6. The secondary battery according to claim 1, wherein the first negative electrode tab and the second negative electrode tab are located in a region that is symmetrical with respect to the negative electrode.
7. The secondary battery according to claim 1, wherein the first negative electrode tab and the second negative electrode tab are located in a region that is point-symmetric with respect to the negative electrode.
8. The secondary battery according to claim 1, wherein the first negative electrode tab and the second negative electrode tab are configured to be connectable to a resistance measuring device for measuring the resistance of the negative electrode.
9. The secondary battery according to claim 1, wherein the degree of electrical degradation of the negative electrode and the secondary battery can be observed by connecting a resistance measuring device to the first negative electrode tab and the second negative electrode tab.
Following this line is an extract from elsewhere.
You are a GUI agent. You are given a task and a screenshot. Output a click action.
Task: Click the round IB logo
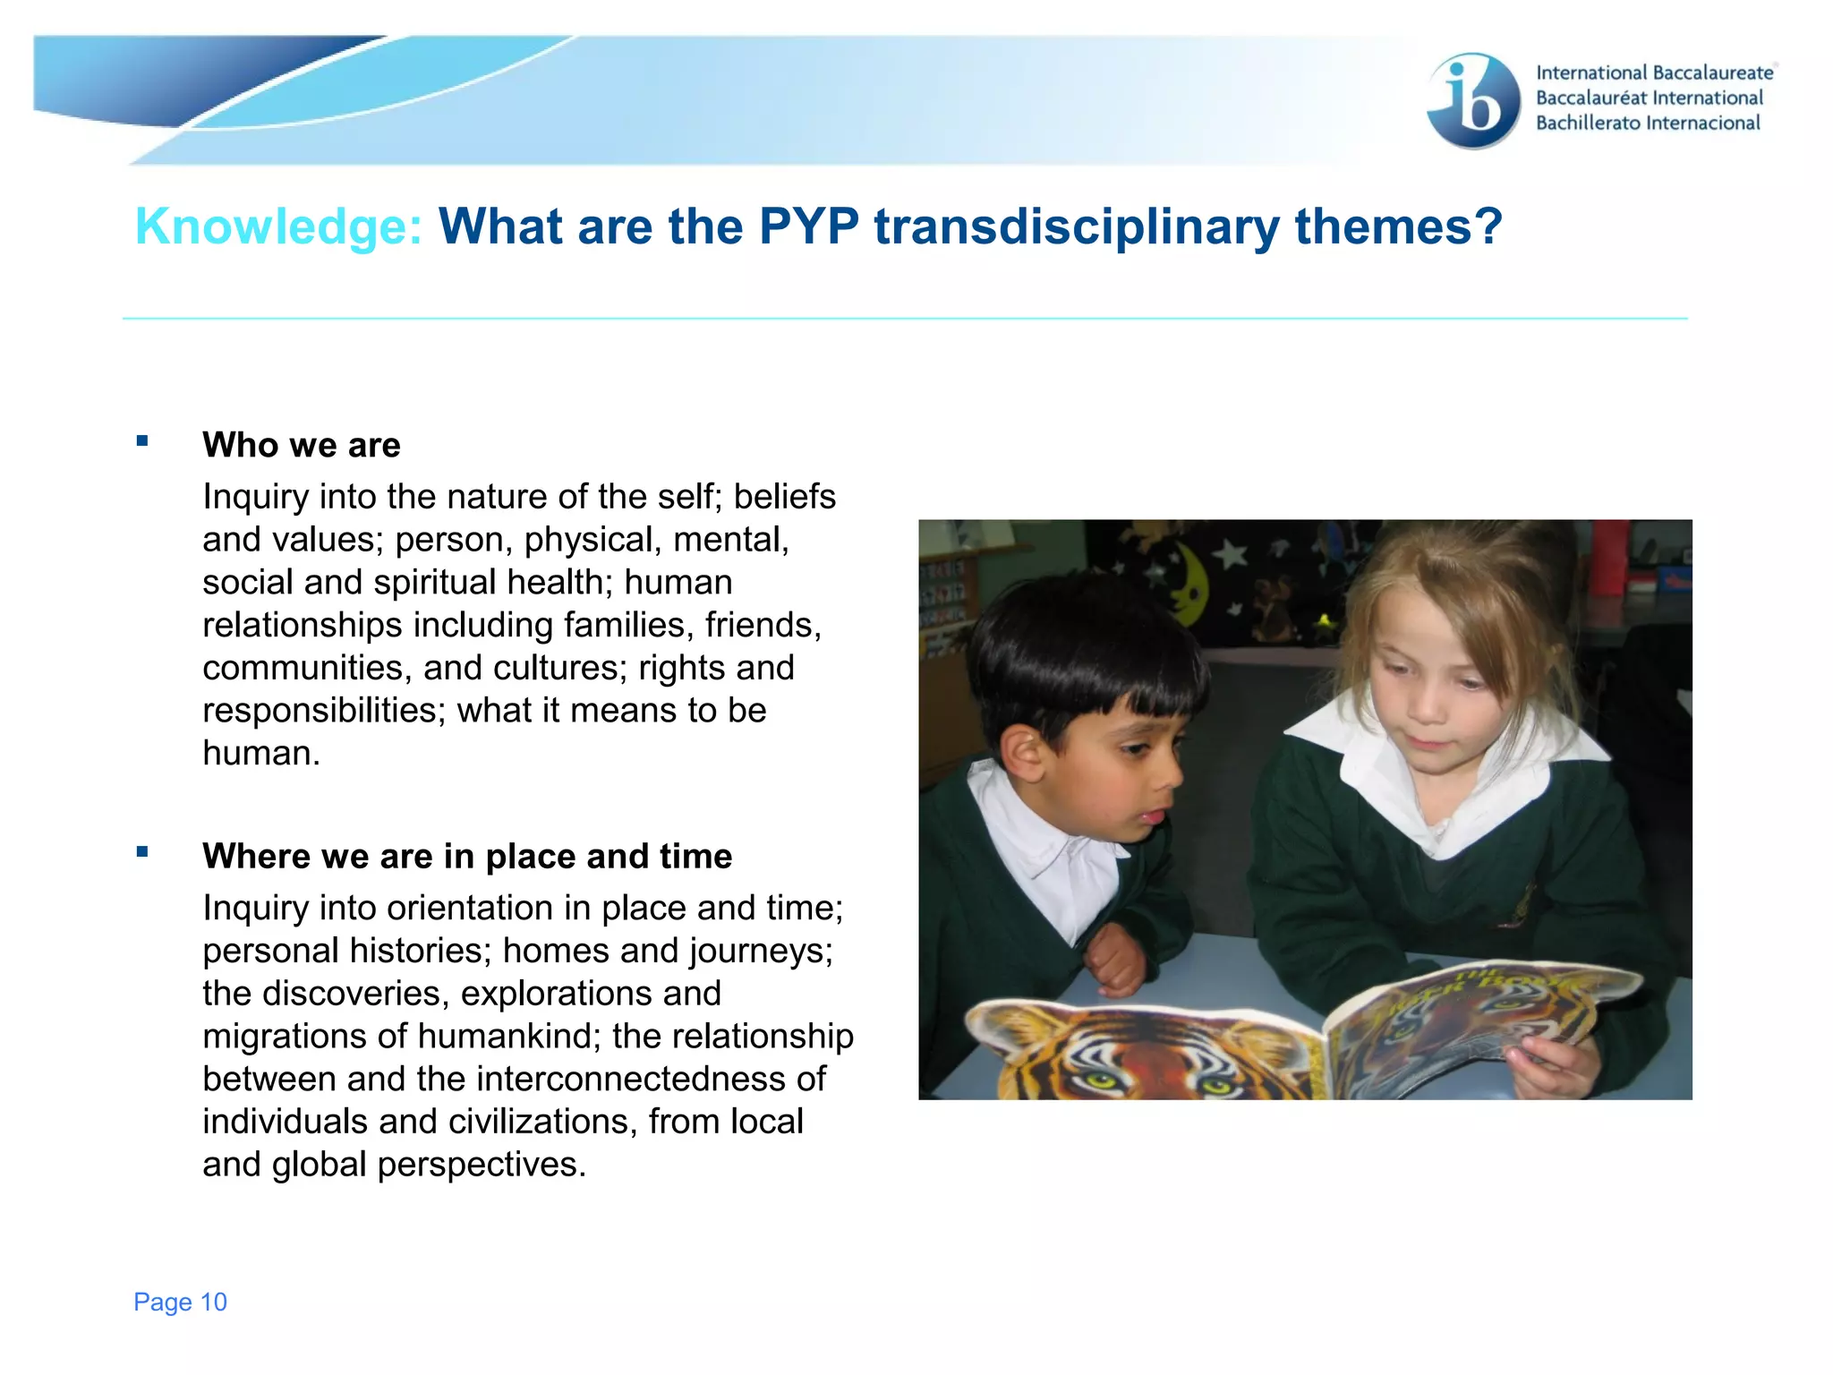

10. The secondary battery according to claim 1, wherein the positive electrode has a positive electrode active material layer formed on at least one side of the positive electrode current collector, and the loading amount of the negative electrode is 1 to 2.5 times the loading amount of the positive electrode.
11. A method for measuring the negative electrode resistance of a secondary battery according to any one of claims 1 to 10, A method for measuring the resistance of a negative electrode, comprising the step of connecting a resistance measuring device to the first negative electrode tab and the second negative electrode tab, and measuring the resistance of the negative electrode.
12. The method for measuring the resistance of a negative electrode according to claim 11, wherein the measurement of the resistance is performed using electrochemical impedance analysis.
13. The method for measuring the resistance of a negative electrode according to claim 11, wherein the measurement of the resistance is performed under conditions of a voltage amplitude of 0.01 mV to 0.5 mV.
14. The method for measuring the resistance of a negative electrode according to claim 11, wherein the measurement of the resistance is performed under conditions of a frequency of 100 Hz to 1000 Hz.
15. The method for measuring the resistance of a negative electrode according to claim 11, wherein the resistance measurement is performed each time the charge state (SOC: State Of Charge) of the secondary battery changes by 5% to 20%.